Just as I had suspected, the new toy for mom took us out on a field adventure. It took her maybe 27 minutes to decide that is what we needed to do with the afternoon. I was totally playing with my cars too when she whisked me away while flashing that goofy grin of hers. Not cool. Not cool. We were going to a bunch of carved wooden poles when she got excited by a skate park and all the cool graffiti there. Don’t we have enough graffiti shots?? Well, there were a few skater dudes there that stared at us for awhile, and then started talking to my mom. Here’s what momma has to say about the encounter.

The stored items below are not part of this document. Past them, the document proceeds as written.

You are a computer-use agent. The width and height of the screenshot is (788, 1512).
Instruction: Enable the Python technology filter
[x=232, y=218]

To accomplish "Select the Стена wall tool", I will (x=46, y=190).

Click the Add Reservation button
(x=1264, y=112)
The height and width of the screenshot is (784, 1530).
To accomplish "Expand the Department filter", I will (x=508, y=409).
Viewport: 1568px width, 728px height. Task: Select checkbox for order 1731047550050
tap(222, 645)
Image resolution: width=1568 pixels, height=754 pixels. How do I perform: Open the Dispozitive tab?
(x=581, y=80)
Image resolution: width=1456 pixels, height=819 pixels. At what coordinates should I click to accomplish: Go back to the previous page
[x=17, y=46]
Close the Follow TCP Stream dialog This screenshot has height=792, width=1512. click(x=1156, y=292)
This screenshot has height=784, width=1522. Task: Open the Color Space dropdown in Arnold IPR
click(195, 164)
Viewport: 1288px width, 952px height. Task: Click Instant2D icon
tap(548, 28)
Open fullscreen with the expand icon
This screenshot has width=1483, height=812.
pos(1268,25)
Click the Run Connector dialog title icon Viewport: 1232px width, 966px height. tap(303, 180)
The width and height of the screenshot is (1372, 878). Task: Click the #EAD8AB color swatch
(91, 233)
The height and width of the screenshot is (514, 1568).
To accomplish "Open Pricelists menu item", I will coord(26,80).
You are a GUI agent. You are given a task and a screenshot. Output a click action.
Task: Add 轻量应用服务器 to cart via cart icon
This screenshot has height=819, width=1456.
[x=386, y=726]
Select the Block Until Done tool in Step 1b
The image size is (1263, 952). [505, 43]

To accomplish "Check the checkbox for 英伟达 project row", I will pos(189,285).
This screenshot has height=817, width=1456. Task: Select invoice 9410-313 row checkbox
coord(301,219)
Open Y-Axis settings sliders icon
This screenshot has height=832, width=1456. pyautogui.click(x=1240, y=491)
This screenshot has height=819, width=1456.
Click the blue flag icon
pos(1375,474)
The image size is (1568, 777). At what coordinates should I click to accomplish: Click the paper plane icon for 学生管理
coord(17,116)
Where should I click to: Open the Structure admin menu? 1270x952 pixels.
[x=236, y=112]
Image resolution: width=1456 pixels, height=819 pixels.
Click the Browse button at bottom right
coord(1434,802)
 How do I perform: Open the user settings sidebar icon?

“Today I was so excited to take my new-to-me toy, a Canon 40 camera, and get some great shots for the site. I had heard of some totem poles in the south part of town, so Nater Tater and I headed that way. We were minutes away when I got sidetracked (surprise!!) by a mostly vacant skate park with pretty cool graffiti art. I figured the kids in there would probably just ignore me and I’d ignore them as I snapped a few pictures. However, as I entered, the kids, who looked a little rough around the edges, just stopped skating and stared as though I was trespassing. My plan was to ignore, but Nate, ever the charmer, decided to engage them in baby talk. At first they didn’t respond…but when I told them we didn’t mean to interrupt, we just wanted some photos of the great graffiti art, they flashed big smiles and started pointing out different tags. There was so much pride in their voices. More than that, there was so much respect. Respect for me and Nate in the way they talked (they apologized for swearing), respect for the art and creativity so evident, and respect for other skaters who had died. They told me the stories behind some of the tags, how long they had been skating at the park (they were just 15 and 17), and showed me the tags of skaters who had passed away. Those tags are a memorial, and no one is allowed to tag over them, while some won’t even skate over them out of respect.
I left the skate park humbled because those “punks” showed me more respect than I showed them. I felt so grateful for the reminder of avoiding snap judgments and relating to people with respect. Although I got great pictures of graffiti and later of some cool totem pole carving, it was the encounter at the skate park that made my day.”